15日目には満月となりますが、そこから月は少しずつ欠けていきます。新月から始めたことは、満月までに終わらせるのが良いそうです。「この世をば 我が世とぞ思う 望月の 欠けたることも なしと思えば」藤原道長が約千年前の1018年旧暦の10月16日の宴の席で、詠んだ歌です。望月は満月のことで、藤原氏の栄華に酔うかのような内容ですが、月の満ち欠けを謙虚に受け入れることが、現実の生活では大切なことです。満月に慢心してはいけません。

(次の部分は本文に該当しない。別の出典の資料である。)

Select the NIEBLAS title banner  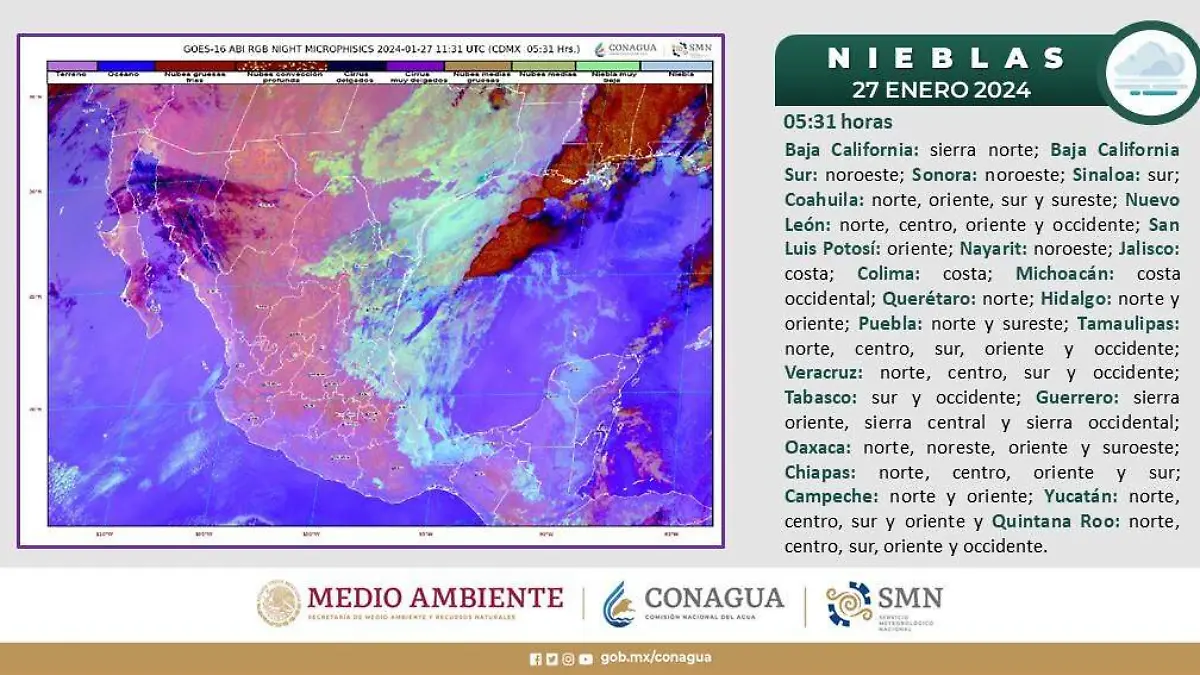click(x=945, y=57)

ちょっと前までは日本の農作業も、月の満ち欠けを意識したいわゆる旧暦に則った農事歴を参考にしていました。野菜や果物には、その季節に育まれたそれなりの栄養が蓄えられているのです。現代は栽培技術が向上して、見栄えやカロリー消費に重点を置くあまりに、季節を意識せずに、年中様々な作物を食しています。まさに望月の欠けたることのなき世を生きているかのようです。
野菜栽培といえば、こんな興味深い話を聞きました。トマトやキュウリを丈夫に育てる秘訣です。苗を植えた直後に水をやったら、その後は数日間、水をやらないという方法です。これ以上水をやらなかったら終わってしまいそうなギリギリのところで、水やりをするのだそうです。水がないという窮地に陥ったトマトやキュウリは、水を求めて深いところまで根を張り巡らします。土に深く根付き、水分や栄養分を吸収する力が強くなります。その結果、背の高い茎の太いものに成長するといいます。

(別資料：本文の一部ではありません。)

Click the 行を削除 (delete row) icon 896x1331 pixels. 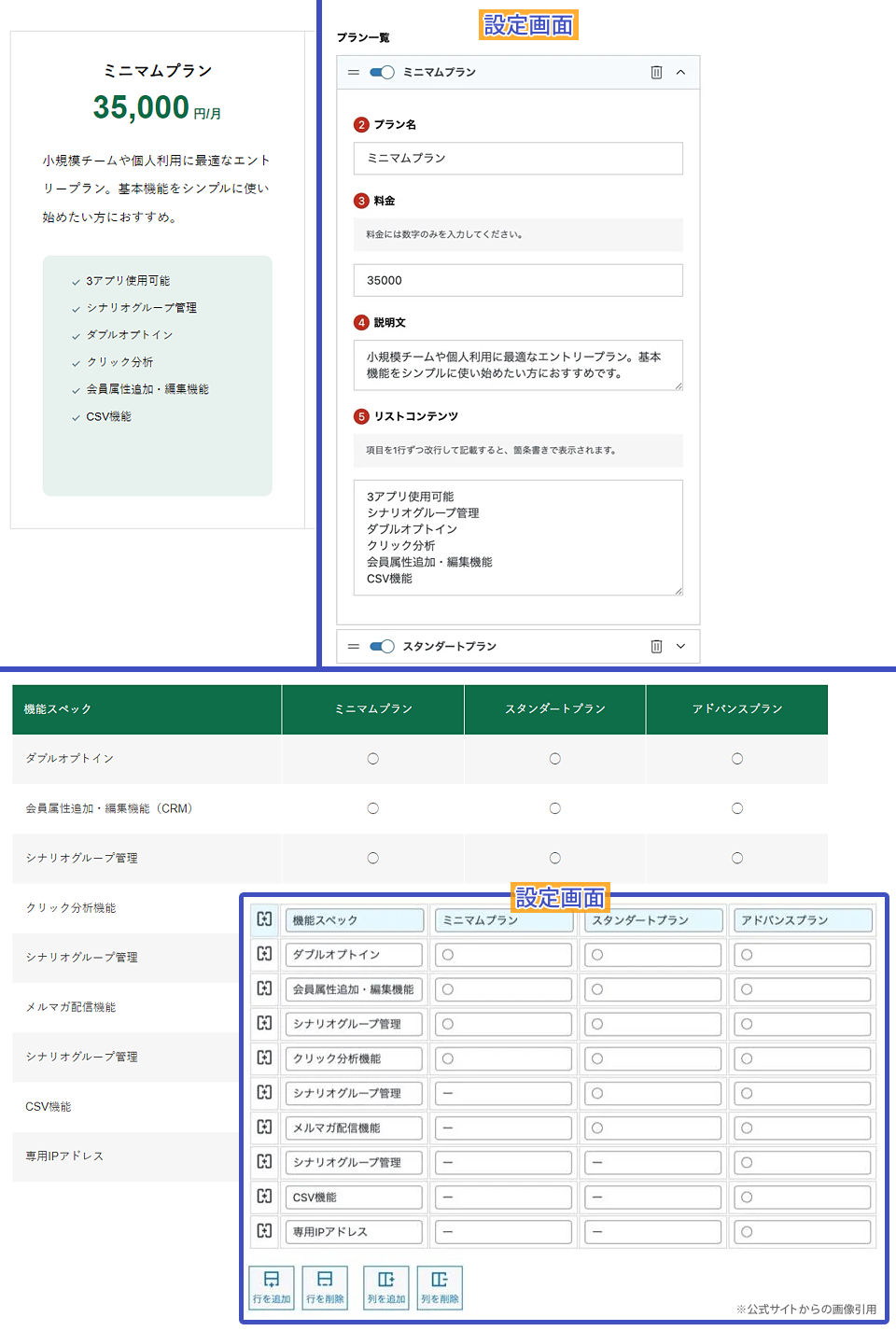click(325, 1286)
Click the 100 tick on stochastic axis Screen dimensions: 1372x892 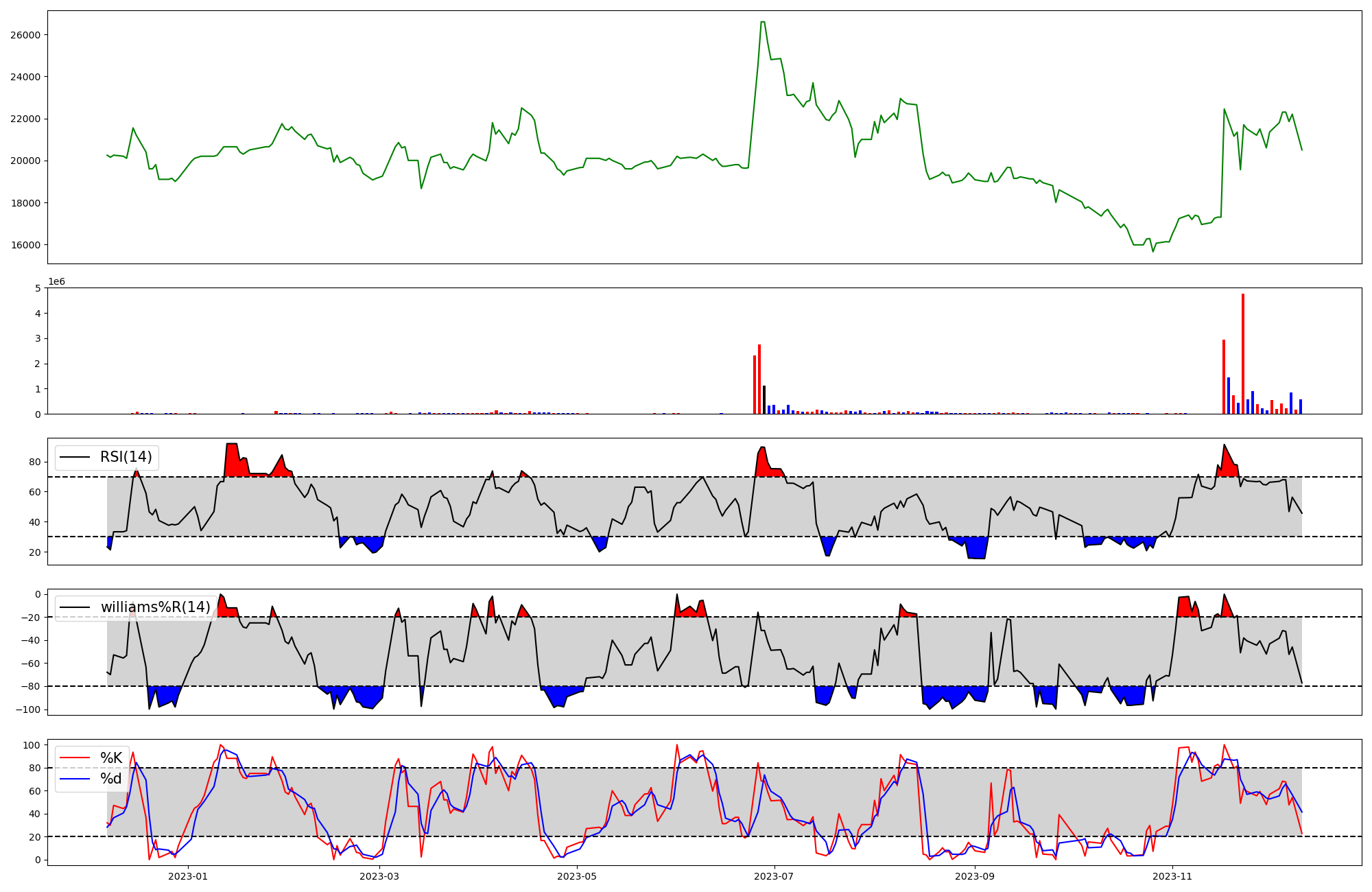click(32, 745)
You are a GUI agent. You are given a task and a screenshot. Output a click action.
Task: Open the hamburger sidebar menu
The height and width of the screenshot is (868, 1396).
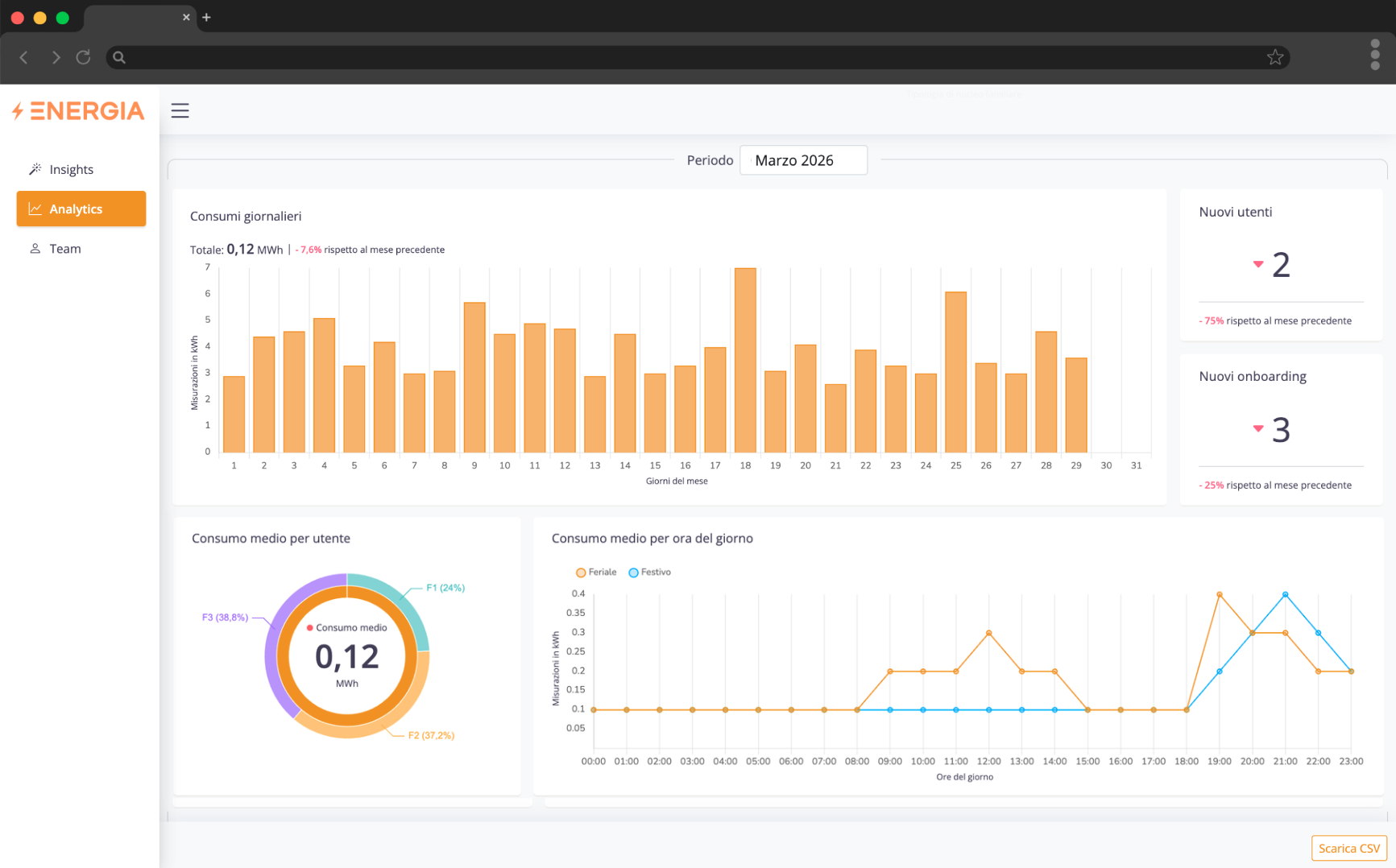(x=180, y=111)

新月の時は暗闇ですが、物事の始まりとか。水がないという逆境でも、生きようとすれば、根を張っていく野菜の生命力。そう言えば、私たちも東日本大震災の時、電気も消えた暗闇で復興の種を芽生えさせようとしました。大津波で何もかも流され中で、今できることやろうと根を張る如く、懸命に生きてきました。やがて来る満月に、文字通り望みを託そうと励まし合ってきました。こんな言葉があります。「何も咲かない寒い日は、下へ下へと根をのばせ。やがて大きな花が咲く」。来る3月11日には、復興という花を添えて、お互いの命を称え合いましょう。
それでは又、3月1日よりお耳にかかりましょう。